Friday 2 August 2013

John’s Blog No. 137 – Pensions –Energy


Pensioners are more dependent on energy than the majority of Society; they spend longer in the home, some housebound, get less exercise resulting in poor circulation and are more susceptible to cold. They  therefore use more heating and light, have temperatures higher, with a high energy consumption.

Their energy bills are higher and take a greater part of the income, which is often close to the poverty level. The soaring energy bills have therefore hit them the hardest and yet Offgen and the Government seem unable to control what is a vital part of our economy.

Trading results are just being reported for the recent cold winter and it is claimed that they make no money from supplying energy to the consumer and even suggest they are losing money by doing us the favour of doubling our energy bills. Meanwhile their exploration and generation arms make large profits.

This is the real problem with competition, if you are involved in producing the raw material, converting , distributing and finally delivering it to the consumer, you have a monopoly and can decide which is the best place to make your profits

Of course rising world energy prices are a bonus and a good reason to blame; nothing to do with you, while you charge the higher price and increase profits, salary and bonuses. Prices go steadily up, but fail to respond when oil and gas prices drop, a one way street.

The reason given is that contract prices are committed for many years ahead and are therefore slow to respond, all part of the speculative futures markets and when it is time to bring them down they have of course risen again, making it impossible to do anything.

Of course when the contract is with yourself, or an associated Company, you can agree anything you like on price, regardless of the real cost of the product. It costs no more to extract gas and oil than it did several years ago, in fact Technology has made it cheaper.

In spite of rising World demand, supply has kept pace, reserves are high and new sources, e.g shale gas have improved the situation, which is kept artificially high. We still have good North Sea reserves, in spite of squandering them when prices were low, yet although it belongs to us in the UK, we get no price benefits.

Of course high profits are needed to finance investment, yet we have an impending generation crisis due to old stock not being replaced, so where is the investment? The problem is private investment, which has become too private; the moral high ground has been replaced by greed and short term interests.
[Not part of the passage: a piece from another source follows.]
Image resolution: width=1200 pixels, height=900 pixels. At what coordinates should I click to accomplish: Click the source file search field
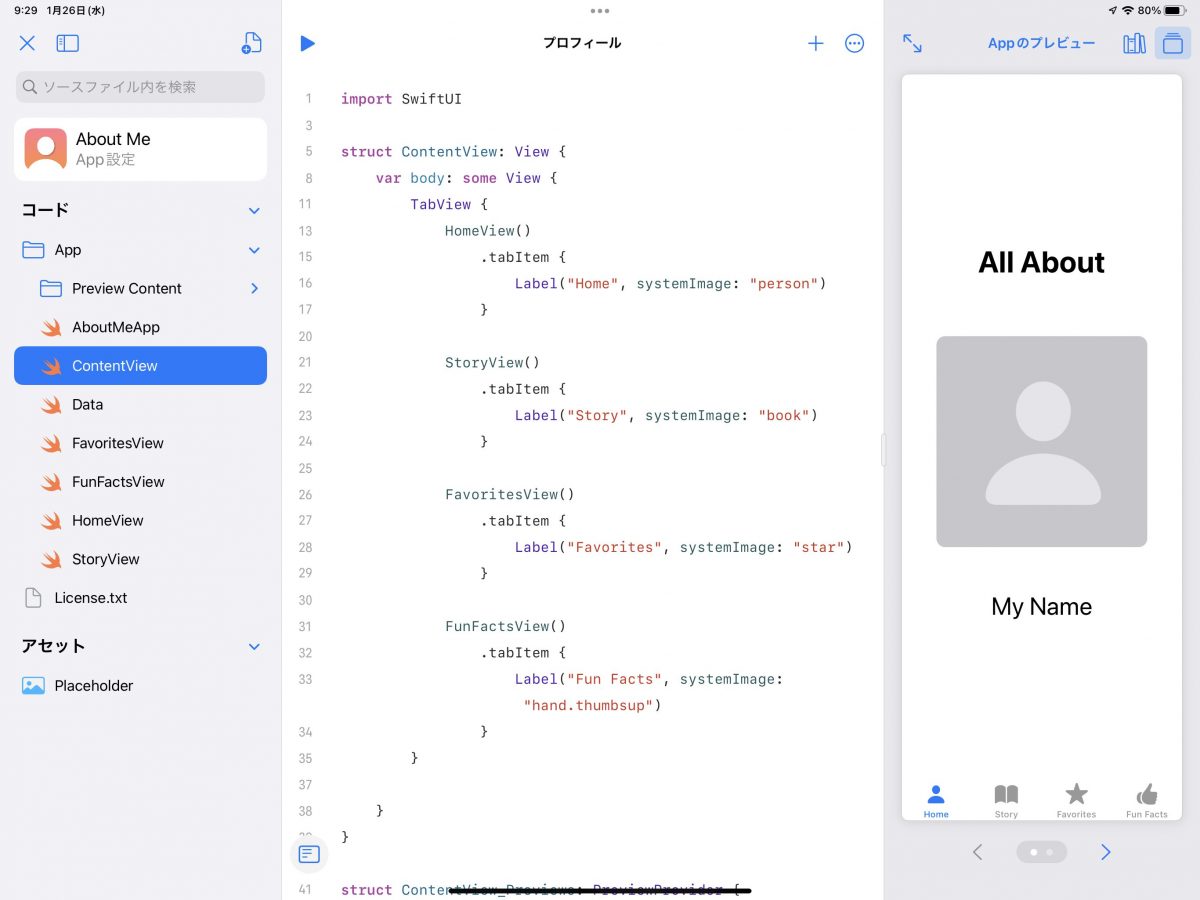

There is little long term planning or investment, or even common sense, if your business depends on energy generation, then you need to ensure that the capacity is there to ensure a future. The State shares a major part of the blame, they passed it all over, but not ensured the necessary controls and guidance to make it work.
The large shale gas reserves offer us a way out and of siting generation where it is needed, it can and should be exploited in a considerate and safe manner; the modern technology exists to do so but it needs a good PR job.

Green energy is another area, if it was not so expensive, it would be one big joke. The Chinese  generate more CO2 per second than we save by green energy each year, yet we are crippling ourselves trying to do it, both economically and individually.

Climate change is a World problem, we are putting an insulating blanket of CO2 and methane round the globe, which lets energy in but not out, yet alone our efforts are pitifully small and ineffective. Many are misguided, biomass and wood burning just releases stored CO2, which is best left captured.

We need to clean up our act, use less energy in our daily lives and embrace true green technology; the Severn Barrage could generate 6 to 10% of our energy needs, similar hydro-electric schemes could give more, all run without the doom and gloom merchants consequences.

Electricity is the key, Co2 emissions could be more readily controlled at source giving greener generation, a vacuum freight transport network could be cheaply installed, halving diesel use or more; rail electrification would be a priority must and if we forgot our obsession with speed, electric cars could take off.

Green does not have to be expensive but does require a change of attitude and lifestyle, many solutions are useless, how often do you see wind turbines rotating, they just sit there, with steadily reducing utilisation factors, now below 20%, other methods are just as bad and we pay for them in our energy bills.

We need energy but it should serve us and be free of profiteering and used wisely, it is currently becoming unaffordable to all consumers, returning us to the good old days of unheated houses and darkness. We should fully utilise our energy sources and use our ingenuity to make the dirty ones acceptable and clean.